Schools for Tomorrow Blog

We don’t need no stinkin’ silver bullets

Friday, August 1, 2008
Written by: Pol Econ Ed

While it is probably human nature to look to solve a particular problem with a “silver bullet” (magic pill, pixie dust, panacea, Batman, whatever) – that single, usually simple solution rarely seems to exist in the complex world in which we actually live.

Certainly education policy research, as well as 30+ years of pretty well-analyzed experience on the ground, suggests that no silver bullet will solve yawning achievement gaps and lower than desirable average performance, whether in Colorado or any other state.  But, we tend to continue looking, instead of focusing our efforts on implementing a handful of policies that show at least some promise of gains.

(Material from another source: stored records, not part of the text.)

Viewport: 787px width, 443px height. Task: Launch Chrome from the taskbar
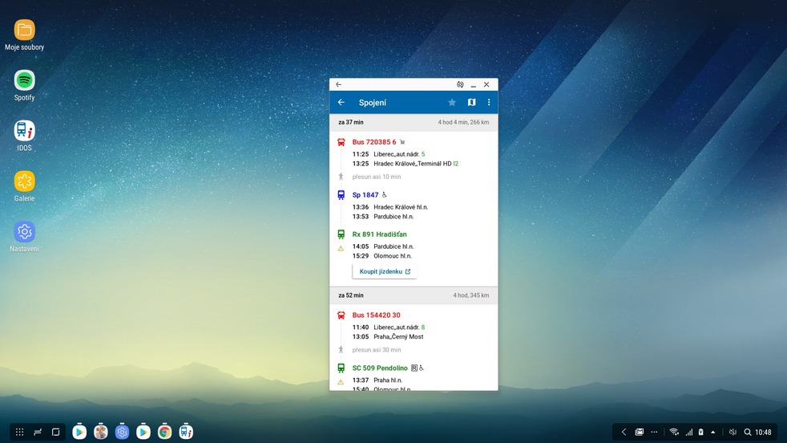(164, 432)
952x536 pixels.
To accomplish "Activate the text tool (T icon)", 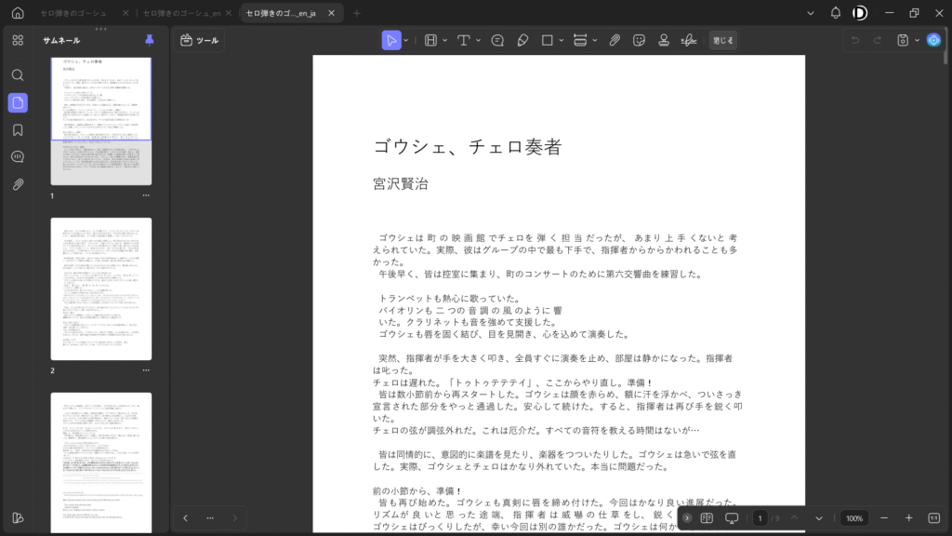I will coord(463,40).
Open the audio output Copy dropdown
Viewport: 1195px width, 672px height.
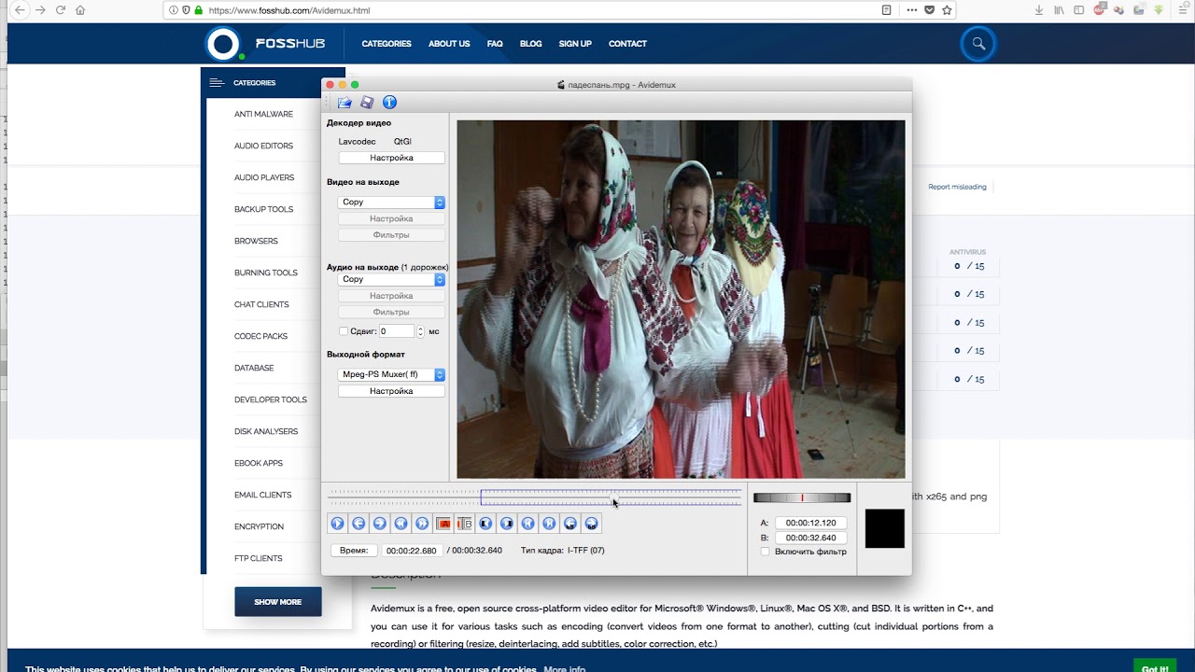[391, 279]
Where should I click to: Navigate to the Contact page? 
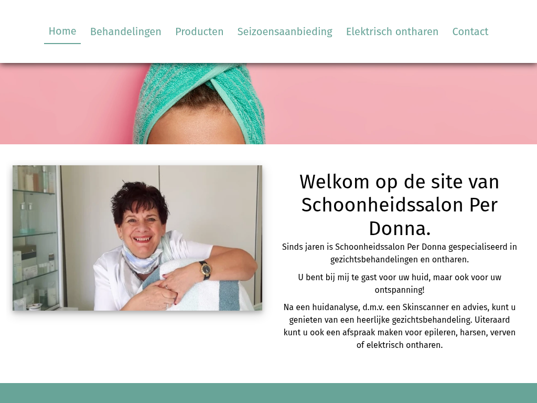pos(470,31)
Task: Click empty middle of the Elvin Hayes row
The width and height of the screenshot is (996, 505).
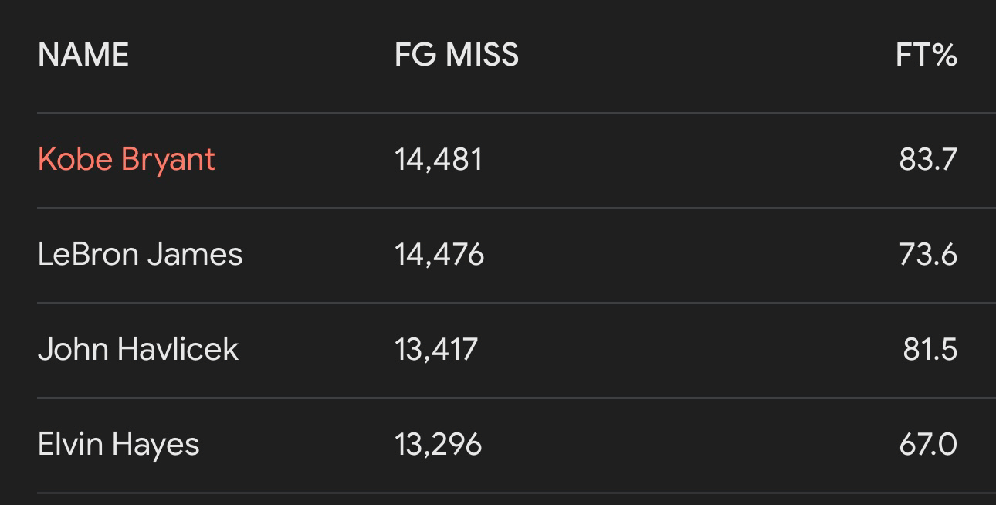Action: click(687, 445)
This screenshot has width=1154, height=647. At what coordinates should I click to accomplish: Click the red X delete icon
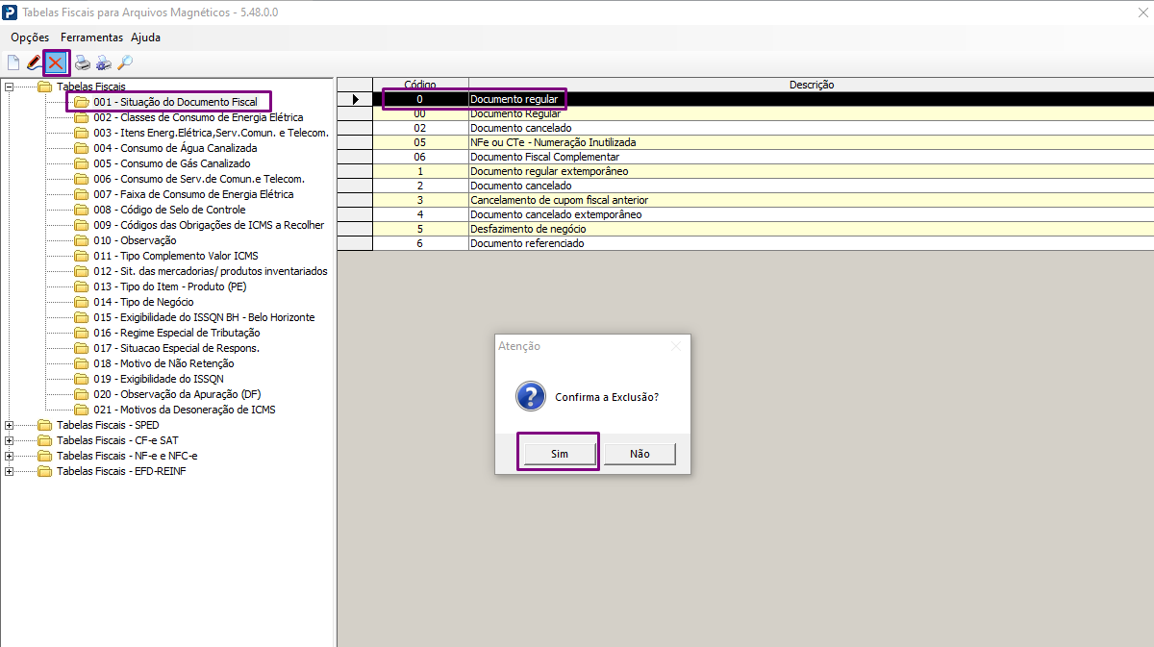(x=57, y=63)
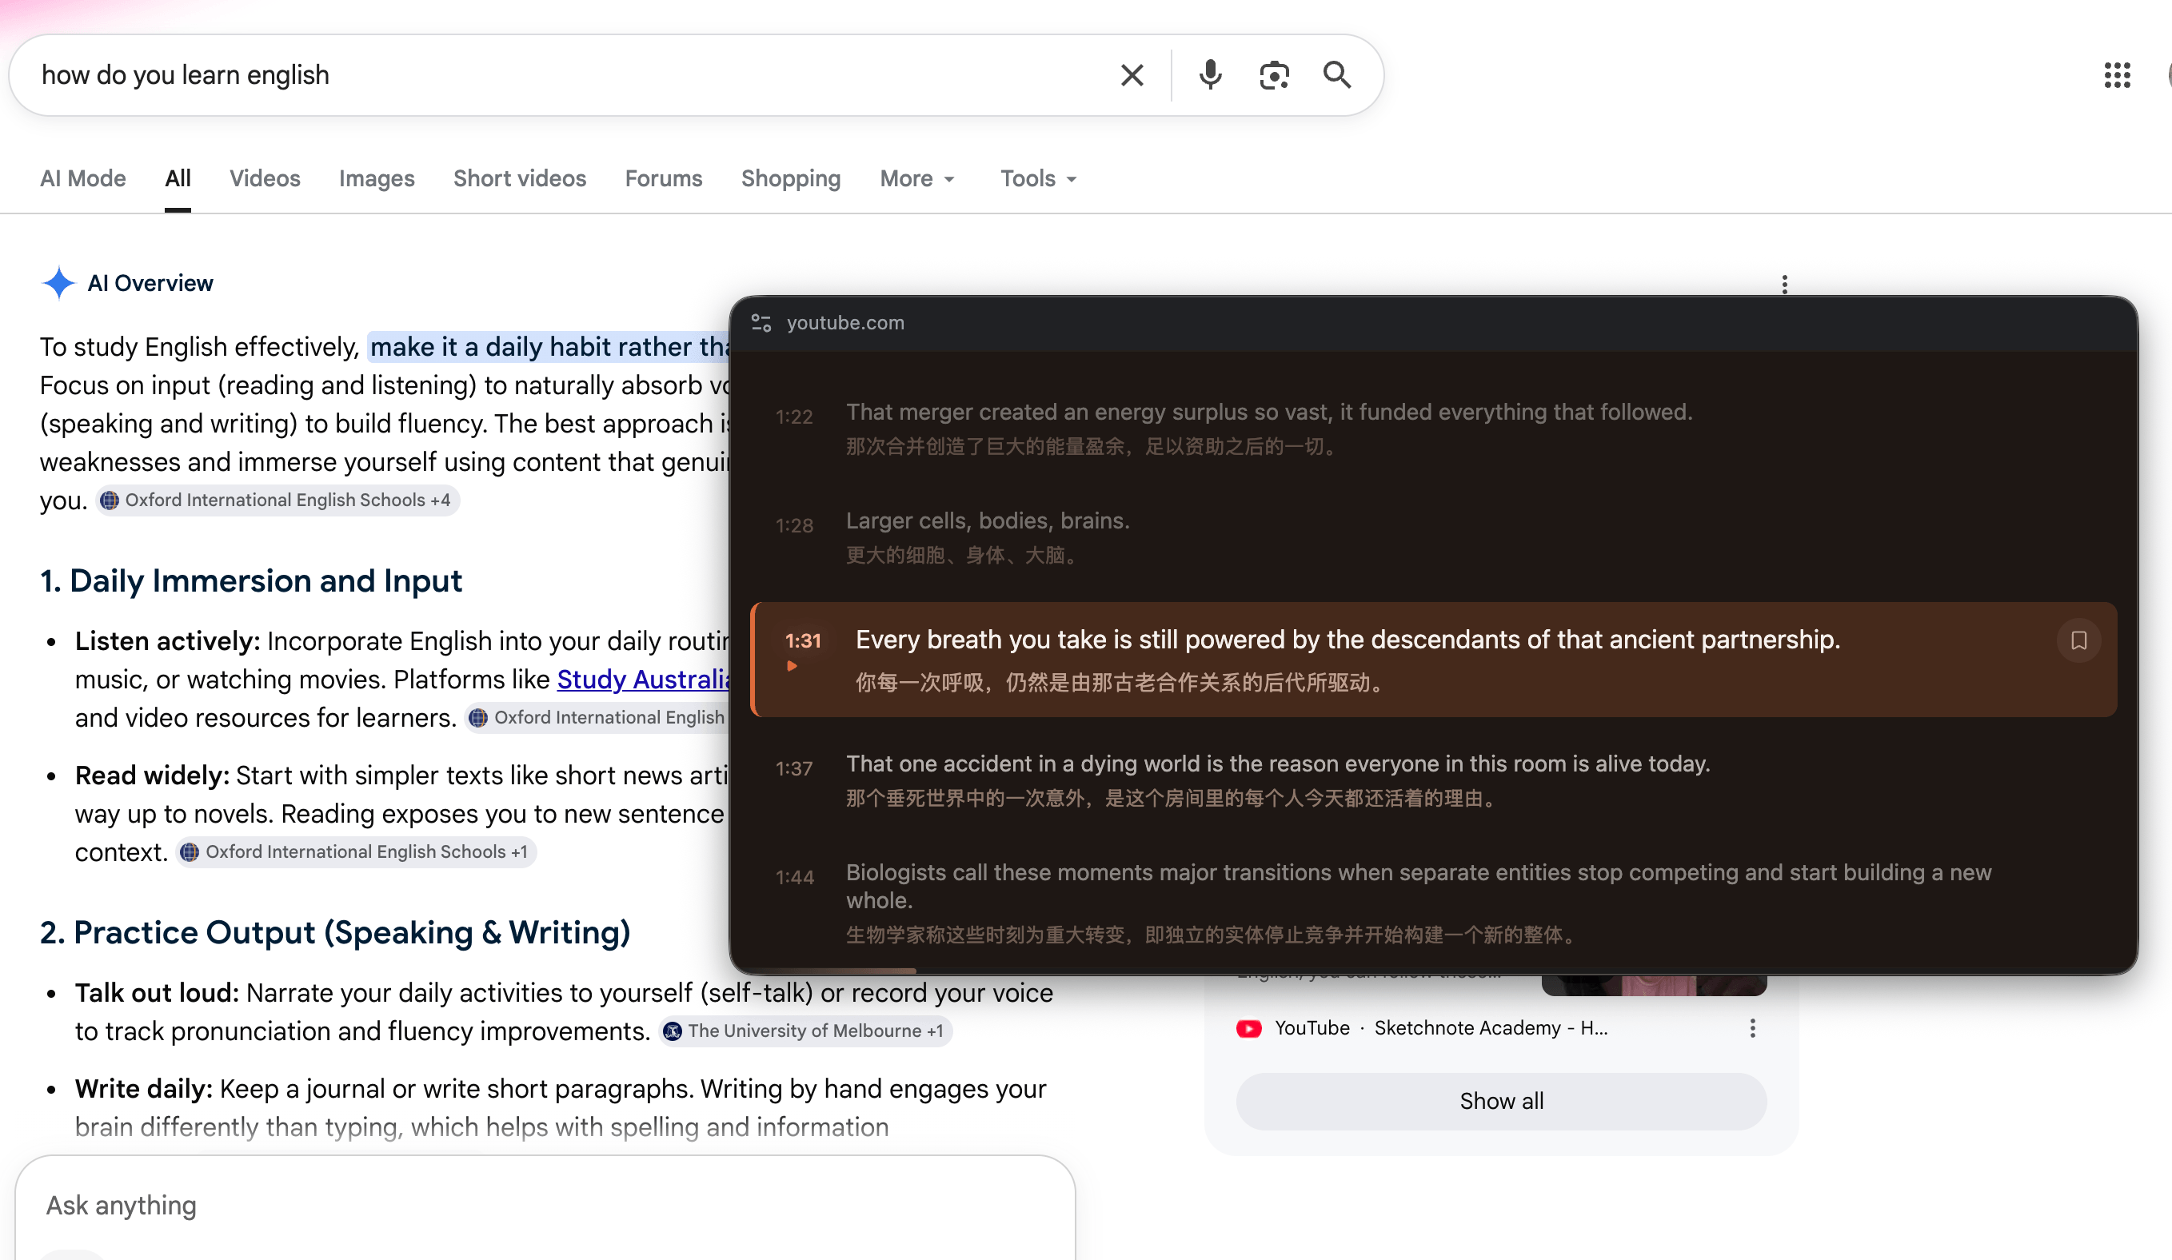Start voice search with the microphone icon
Screen dimensions: 2172x1260
coord(1210,76)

I am reminded of this most recently by the CSAP results in Denver and Aurora.  Hopefully, those positive results are more indicative of a real turnaround taking hold in those urban districts, and not a one-year blip or statistical “regression to the mean” type result.

Assuming the more positive outlook, what is interesting is the different approaches in these neighboring urban districts.  While there are some overlaps, Aurora’s former military leader John Barry has pursued a series of reforms related to the Broad Foundation training he received to become a superintendent.  I know there was some initial skepticism in the Colorado reform community about these approaches, but they may now be paying off.

Michael Bennet in Denver focused upon The Denver Plan, better literacy, reading, and ESL training, middle school focus, and a variety of leadership and quasi-autonomy reforms.  They too seem to be working.

On the other hand, Mapleton has been the district that many reformers have highlighted as doing lots of great things.  But, their CSAP scores have been moving in the opposite direction, and not just this year – perhaps a long implementation dip, but you have to worry a bit.

All of this says to me that we know a few things that work, but a lot more effort needs to be expended in combining them and really implementing them thoughtfully, not just chasing the next magic fad.  And, that takes a little time and patience, not as an excuse, but as a reality.